◆ **What the task requires**
Repeat exactly the lines from the first line of the records through the line containing "Given: Click the public visibility badge", and nothing more.
++++ Dataset records
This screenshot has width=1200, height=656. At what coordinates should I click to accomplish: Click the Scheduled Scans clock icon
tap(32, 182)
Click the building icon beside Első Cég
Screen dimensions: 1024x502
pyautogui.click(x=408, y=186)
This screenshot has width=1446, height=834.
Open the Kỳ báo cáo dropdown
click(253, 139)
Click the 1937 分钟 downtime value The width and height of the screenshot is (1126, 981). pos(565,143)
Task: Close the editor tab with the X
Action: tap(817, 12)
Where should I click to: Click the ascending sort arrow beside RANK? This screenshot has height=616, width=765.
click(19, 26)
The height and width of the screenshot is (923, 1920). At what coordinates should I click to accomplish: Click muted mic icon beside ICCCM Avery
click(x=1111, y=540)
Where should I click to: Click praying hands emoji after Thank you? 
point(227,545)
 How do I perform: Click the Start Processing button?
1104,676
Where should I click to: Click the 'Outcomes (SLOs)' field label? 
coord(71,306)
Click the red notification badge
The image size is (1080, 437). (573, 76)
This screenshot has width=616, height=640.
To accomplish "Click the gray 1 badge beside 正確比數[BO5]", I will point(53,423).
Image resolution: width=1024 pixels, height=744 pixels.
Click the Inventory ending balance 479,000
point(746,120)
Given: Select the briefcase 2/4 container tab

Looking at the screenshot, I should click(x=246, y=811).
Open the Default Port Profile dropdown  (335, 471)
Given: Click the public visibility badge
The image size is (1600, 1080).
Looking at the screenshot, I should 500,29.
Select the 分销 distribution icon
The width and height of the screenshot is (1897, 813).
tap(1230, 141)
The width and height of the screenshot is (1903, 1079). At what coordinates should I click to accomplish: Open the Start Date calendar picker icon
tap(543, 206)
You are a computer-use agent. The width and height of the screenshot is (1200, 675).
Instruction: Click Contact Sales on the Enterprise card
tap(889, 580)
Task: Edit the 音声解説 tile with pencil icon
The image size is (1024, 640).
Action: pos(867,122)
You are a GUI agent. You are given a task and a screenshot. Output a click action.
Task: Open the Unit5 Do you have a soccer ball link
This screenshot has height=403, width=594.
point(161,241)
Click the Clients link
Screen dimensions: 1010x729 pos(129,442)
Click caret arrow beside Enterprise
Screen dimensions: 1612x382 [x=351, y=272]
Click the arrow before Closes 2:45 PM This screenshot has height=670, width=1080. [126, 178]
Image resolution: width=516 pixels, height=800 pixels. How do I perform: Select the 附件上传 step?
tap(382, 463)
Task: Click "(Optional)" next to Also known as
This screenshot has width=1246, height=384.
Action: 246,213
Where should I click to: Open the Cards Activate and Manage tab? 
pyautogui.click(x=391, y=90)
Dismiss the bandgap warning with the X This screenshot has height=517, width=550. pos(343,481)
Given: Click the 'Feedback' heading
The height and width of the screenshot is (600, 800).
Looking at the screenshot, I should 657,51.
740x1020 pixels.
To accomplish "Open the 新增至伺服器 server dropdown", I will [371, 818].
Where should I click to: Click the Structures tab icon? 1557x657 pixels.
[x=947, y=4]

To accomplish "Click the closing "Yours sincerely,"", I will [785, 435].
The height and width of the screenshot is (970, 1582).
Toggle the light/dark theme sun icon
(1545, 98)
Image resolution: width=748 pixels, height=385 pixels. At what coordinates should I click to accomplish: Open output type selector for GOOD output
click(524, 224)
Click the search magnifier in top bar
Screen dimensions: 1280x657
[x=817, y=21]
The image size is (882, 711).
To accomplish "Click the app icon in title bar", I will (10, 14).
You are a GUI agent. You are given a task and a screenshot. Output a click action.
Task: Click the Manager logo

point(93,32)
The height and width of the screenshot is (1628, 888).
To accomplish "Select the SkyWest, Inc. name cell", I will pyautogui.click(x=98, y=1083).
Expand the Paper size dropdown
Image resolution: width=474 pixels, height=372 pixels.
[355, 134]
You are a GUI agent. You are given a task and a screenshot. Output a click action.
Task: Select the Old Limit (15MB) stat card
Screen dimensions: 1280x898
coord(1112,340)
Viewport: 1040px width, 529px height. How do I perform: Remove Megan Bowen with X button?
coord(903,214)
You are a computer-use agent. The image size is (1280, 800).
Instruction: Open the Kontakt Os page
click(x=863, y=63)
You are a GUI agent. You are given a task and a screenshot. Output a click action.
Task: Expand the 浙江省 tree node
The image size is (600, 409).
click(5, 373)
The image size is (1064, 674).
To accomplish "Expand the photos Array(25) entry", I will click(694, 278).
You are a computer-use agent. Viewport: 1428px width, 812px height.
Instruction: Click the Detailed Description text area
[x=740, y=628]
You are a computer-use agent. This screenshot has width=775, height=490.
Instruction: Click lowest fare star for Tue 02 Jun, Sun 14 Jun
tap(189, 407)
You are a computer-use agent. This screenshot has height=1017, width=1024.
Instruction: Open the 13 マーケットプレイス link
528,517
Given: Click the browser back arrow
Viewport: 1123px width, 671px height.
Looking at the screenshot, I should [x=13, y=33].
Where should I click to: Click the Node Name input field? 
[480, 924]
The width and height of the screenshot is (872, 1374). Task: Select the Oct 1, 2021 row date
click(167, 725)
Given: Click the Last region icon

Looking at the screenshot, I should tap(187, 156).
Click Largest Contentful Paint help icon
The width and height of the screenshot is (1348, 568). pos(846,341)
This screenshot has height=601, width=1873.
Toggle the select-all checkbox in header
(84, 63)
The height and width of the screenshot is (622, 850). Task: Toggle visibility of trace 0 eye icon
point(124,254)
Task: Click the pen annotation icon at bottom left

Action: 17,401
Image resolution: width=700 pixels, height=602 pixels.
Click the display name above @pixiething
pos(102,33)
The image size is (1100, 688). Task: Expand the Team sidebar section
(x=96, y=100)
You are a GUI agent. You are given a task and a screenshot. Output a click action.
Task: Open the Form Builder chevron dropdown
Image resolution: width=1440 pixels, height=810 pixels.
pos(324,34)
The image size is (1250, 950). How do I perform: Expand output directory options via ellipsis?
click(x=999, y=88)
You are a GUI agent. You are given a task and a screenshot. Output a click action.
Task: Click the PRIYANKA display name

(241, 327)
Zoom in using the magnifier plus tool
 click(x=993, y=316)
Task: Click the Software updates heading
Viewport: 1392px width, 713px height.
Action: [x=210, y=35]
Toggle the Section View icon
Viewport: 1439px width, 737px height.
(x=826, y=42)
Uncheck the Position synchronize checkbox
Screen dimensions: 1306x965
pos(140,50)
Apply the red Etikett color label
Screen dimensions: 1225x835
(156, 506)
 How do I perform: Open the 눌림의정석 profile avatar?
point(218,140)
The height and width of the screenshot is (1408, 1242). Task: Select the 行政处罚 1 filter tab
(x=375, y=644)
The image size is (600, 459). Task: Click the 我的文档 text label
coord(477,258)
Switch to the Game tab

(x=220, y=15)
++++++++
◆ **Task result**
This screenshot has width=1200, height=656. At what coordinates should I click to accomplish: Click the Scheduled Scans clock icon
tap(32, 182)
Click the building icon beside Első Cég
Screen dimensions: 1024x502
pyautogui.click(x=408, y=186)
This screenshot has width=1446, height=834.
Open the Kỳ báo cáo dropdown
click(253, 139)
Click the 1937 分钟 downtime value The width and height of the screenshot is (1126, 981). pos(565,143)
Task: Close the editor tab with the X
Action: tap(817, 12)
Where should I click to: Click the ascending sort arrow beside RANK? This screenshot has height=616, width=765.
click(19, 26)
The height and width of the screenshot is (923, 1920). At what coordinates should I click to accomplish: Click muted mic icon beside ICCCM Avery
click(x=1111, y=540)
Where should I click to: Click praying hands emoji after Thank you? 
point(227,545)
 How do I perform: Click the Start Processing button?
1104,676
Where should I click to: Click the 'Outcomes (SLOs)' field label? 
coord(71,306)
Click the red notification badge
The image size is (1080, 437). (573, 76)
This screenshot has width=616, height=640.
To accomplish "Click the gray 1 badge beside 正確比數[BO5]", I will point(53,423).
Image resolution: width=1024 pixels, height=744 pixels.
Click the Inventory ending balance 479,000
point(746,120)
Given: Select the briefcase 2/4 container tab

Looking at the screenshot, I should click(x=246, y=811).
Open the Default Port Profile dropdown  (335, 471)
Given: Click the public visibility badge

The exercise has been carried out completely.